In the resurrection of Jesus on Easter Sunday, we will see that same Divine Mercy, glorious and eternal, given to all people of all times. Jesus now lives eternally, and his mercy is greater than any sin. You could even say that the Feast of Divine Mercy is a gift of Easter, which reveals and expresses to us the depth of God’s mercy. Mercy is a gratuitous gift that opens our hearts to the hope of being loved forever despite our sinfulness. In the Risen Jesus, we see mercy that overcomes sin and death, a mercy that lives forever.
The heart of Christ is mercy itself, and in the Divine Mercy image of Christ described by St. Faustina, we see the streams of mercy flowing from his heart, symbolizing the blood and water that flowed from the wounded heart of Jesus.
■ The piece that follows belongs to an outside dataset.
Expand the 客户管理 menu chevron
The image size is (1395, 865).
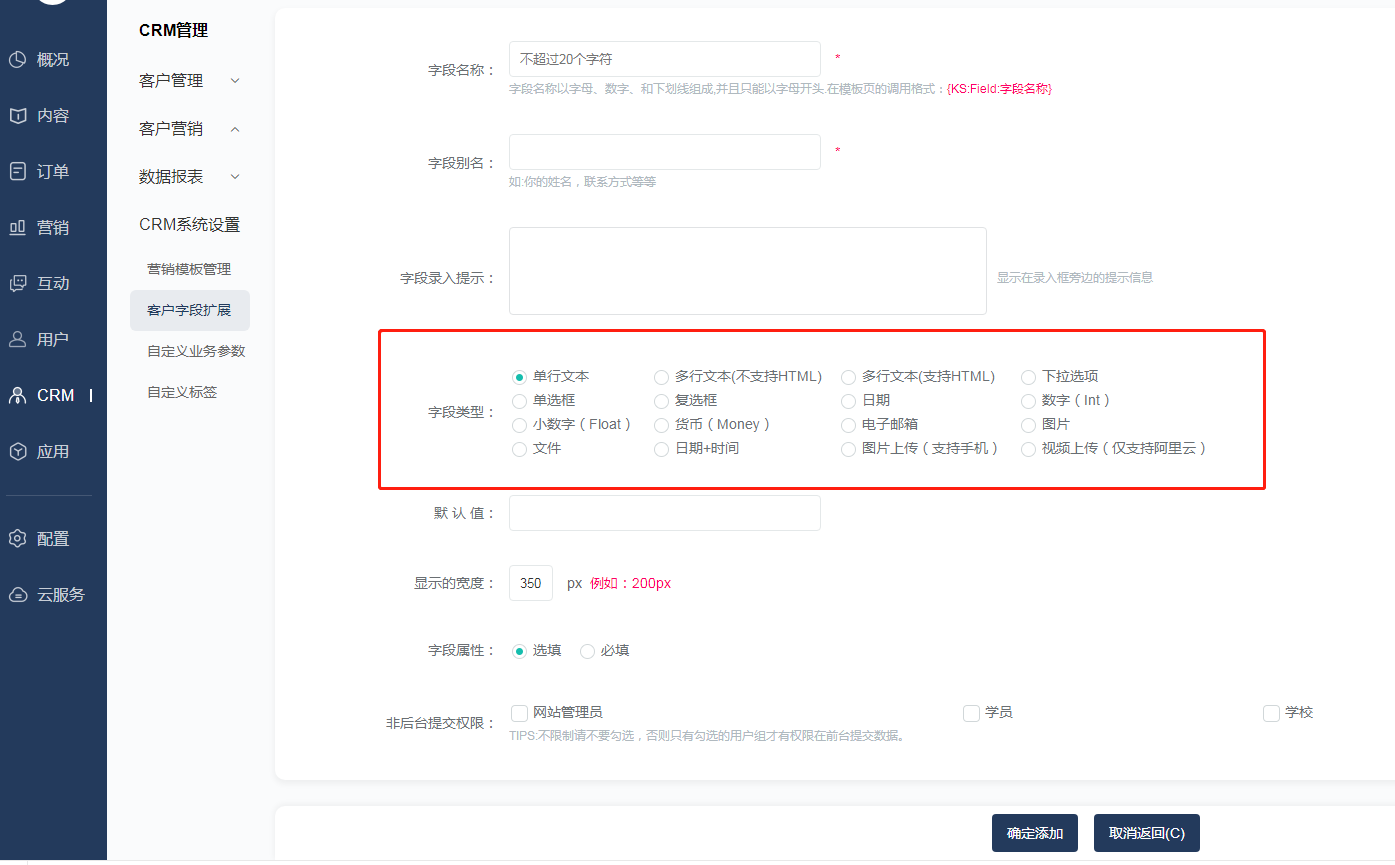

Christian spirituality also tells us that the blood and water represent the waters of baptism that wash away our sins and the blood of Christ that redeems us.
This year as we approach Divine Mercy Sunday, one week after Easter, I invite you to meditate on Jesus, who became like us to reveal to us the merciful face of the Father, a Father who loves each of us, and in whose mercy no sin is too great to be forgiven. He is “merciful and gracious, slow to anger, and abounding in steadfast love and faithfulness” (Ex 34:6). At the base of the Divine Mercy image, we see the words, “Jesus I trust in you.” This holy year should help us all to trust in God’s mercy, for he desires nothing more than to pour it upon us in abundance.
I also invite you to pray the Chaplet of Divine Mercy, a simple but powerful prayer of trust in God’s mercy toward his people. “For the sake of his sorrowful passion, have mercy on us and on the whole world.” This repeated refrain reminds us of the mercy of God manifested in the passion of Jesus. But in the prayers of the Chaplet, we also remember that Jesus is alive, he is immortal, and his mercy endures forever. Perhaps this Jubilee of Mercy will be an occasion to make the Chaplet of Divine Mercy a part of our daily prayer. It only requires a few minutes, but it can open our minds and hearts to the very life of God, which is mercy itself. And, as we learn to trust in God’s mercy, we also learn to bestow mercy on others: the poor, the weak, the distressed and even our enemies.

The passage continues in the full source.